In a statement issued Tuesday, Marvel said the suit in Los Angeles Superior Court involves its Spider-Man licensing agreement with Sony, whose Columbia Pictures division released last year’s blockbuster film based on Marvel’s web-slinging comic book hero.
The release goes on to say that the suit is not an attempt to stop production of the “Spider-Man” sequel slated for 2004 or to alter any of the merchandising or licensing deals that are in place.
Marvel’s release cites contractual provisions as the reason for filing the suit under seal. In such a filing, there is no public record of the lawsuit being filed or the contents of the suit.
Filing under seal for a least a brief period — 30 to 60 days — in not unusual. California law, however, contains a strong presumption that court files are public, and filings under seal can be challenged.
Technically, Marvel filed a motion to file its complaint under seal; when the motion is heard, the public has an opportunity to challenge the sealing.
The stated purpose of Marvel’s release is to inform investors that it does not foresee any negative impact from the litigation. Without the release, there would be no public record of the litigation.

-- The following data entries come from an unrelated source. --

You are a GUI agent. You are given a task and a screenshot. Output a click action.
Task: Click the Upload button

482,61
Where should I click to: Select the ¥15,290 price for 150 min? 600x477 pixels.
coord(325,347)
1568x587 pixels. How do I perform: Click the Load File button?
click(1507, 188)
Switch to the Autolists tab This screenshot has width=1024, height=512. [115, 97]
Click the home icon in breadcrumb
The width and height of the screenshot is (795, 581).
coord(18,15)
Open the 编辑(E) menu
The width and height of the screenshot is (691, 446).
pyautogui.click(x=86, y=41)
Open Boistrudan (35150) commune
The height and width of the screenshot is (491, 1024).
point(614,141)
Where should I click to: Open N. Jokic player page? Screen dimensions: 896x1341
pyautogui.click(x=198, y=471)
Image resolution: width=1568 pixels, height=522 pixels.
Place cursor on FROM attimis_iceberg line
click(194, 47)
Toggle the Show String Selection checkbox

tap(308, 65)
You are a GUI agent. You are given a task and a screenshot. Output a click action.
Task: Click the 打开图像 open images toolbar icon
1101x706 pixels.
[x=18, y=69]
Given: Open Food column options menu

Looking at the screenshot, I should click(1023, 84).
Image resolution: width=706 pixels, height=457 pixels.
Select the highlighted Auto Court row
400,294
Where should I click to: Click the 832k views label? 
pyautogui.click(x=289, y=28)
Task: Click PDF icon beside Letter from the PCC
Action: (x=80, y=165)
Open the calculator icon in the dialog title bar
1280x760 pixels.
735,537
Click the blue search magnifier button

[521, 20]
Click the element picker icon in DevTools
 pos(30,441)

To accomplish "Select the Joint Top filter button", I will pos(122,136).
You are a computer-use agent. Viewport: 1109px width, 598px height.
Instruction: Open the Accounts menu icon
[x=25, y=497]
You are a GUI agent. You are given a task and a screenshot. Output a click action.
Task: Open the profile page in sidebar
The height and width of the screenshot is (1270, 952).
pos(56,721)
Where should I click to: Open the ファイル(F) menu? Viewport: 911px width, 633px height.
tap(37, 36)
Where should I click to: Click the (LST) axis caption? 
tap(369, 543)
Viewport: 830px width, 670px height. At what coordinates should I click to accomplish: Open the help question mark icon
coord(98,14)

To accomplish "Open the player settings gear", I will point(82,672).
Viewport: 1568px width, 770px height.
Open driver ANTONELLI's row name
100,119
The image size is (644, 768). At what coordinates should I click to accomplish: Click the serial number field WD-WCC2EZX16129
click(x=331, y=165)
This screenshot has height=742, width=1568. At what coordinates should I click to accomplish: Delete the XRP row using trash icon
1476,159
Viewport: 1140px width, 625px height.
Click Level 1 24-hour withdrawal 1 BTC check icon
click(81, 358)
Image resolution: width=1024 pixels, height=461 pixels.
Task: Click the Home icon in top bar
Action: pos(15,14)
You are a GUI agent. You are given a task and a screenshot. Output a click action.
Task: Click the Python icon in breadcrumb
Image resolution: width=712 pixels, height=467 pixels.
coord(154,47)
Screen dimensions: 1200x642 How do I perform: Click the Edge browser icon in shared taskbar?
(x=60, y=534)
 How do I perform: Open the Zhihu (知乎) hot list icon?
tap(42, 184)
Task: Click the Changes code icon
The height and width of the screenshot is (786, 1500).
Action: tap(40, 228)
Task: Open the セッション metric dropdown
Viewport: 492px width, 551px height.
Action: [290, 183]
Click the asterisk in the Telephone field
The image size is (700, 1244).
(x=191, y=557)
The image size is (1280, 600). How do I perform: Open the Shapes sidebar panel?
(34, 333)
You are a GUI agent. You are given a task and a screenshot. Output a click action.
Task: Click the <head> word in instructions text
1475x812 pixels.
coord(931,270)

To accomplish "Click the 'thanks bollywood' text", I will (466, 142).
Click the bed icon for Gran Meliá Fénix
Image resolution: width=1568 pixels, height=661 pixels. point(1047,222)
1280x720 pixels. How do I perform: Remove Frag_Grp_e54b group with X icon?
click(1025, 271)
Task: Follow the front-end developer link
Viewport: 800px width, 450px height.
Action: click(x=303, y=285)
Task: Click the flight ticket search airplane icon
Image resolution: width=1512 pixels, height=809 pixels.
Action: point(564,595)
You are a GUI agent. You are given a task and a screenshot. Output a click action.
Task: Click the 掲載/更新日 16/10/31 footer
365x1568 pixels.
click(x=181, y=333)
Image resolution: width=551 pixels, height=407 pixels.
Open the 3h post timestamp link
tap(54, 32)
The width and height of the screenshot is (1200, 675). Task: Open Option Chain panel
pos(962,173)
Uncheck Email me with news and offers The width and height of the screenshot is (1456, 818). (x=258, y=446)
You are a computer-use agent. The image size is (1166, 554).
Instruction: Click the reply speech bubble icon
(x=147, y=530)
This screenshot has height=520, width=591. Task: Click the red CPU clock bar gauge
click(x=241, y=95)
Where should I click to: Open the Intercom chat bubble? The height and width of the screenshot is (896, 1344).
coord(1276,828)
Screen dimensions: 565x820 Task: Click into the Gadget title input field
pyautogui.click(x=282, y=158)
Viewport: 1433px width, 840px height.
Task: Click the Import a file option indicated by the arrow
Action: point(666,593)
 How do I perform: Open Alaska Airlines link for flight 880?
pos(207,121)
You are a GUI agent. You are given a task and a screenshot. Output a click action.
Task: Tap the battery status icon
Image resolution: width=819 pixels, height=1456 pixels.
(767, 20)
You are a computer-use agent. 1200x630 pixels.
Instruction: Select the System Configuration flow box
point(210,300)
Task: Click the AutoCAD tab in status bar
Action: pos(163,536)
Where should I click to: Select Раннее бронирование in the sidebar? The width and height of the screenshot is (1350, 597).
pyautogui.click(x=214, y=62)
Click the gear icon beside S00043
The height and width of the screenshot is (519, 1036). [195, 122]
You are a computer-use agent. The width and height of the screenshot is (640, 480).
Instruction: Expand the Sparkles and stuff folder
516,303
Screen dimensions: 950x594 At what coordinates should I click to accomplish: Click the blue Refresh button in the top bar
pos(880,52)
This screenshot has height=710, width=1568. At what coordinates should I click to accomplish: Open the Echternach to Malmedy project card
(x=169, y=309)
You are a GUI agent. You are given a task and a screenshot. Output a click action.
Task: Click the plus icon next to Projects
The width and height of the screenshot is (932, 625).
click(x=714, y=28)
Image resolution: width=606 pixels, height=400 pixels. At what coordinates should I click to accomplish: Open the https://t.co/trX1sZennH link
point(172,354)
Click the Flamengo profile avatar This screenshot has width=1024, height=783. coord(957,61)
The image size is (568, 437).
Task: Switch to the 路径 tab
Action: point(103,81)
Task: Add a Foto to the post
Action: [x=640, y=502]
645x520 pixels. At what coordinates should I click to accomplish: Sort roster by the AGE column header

Litigation is a way of life for Spider-Man. Sony grabbed the rights to the superhero in 1999 at the culmination of a six-year litigation.
Marvel initially licensed Spider-Man to Carolco and James Cameron wrote a treatment. After Carolco’s bankruptcy, Sony, Viacom and MGM all claimed they owned a piece of Spider-Man. After a loss at trial by Viacom and a settlement with MGM, Sony made a deal with Marvel and emerged the winner of the Spider-Man wars.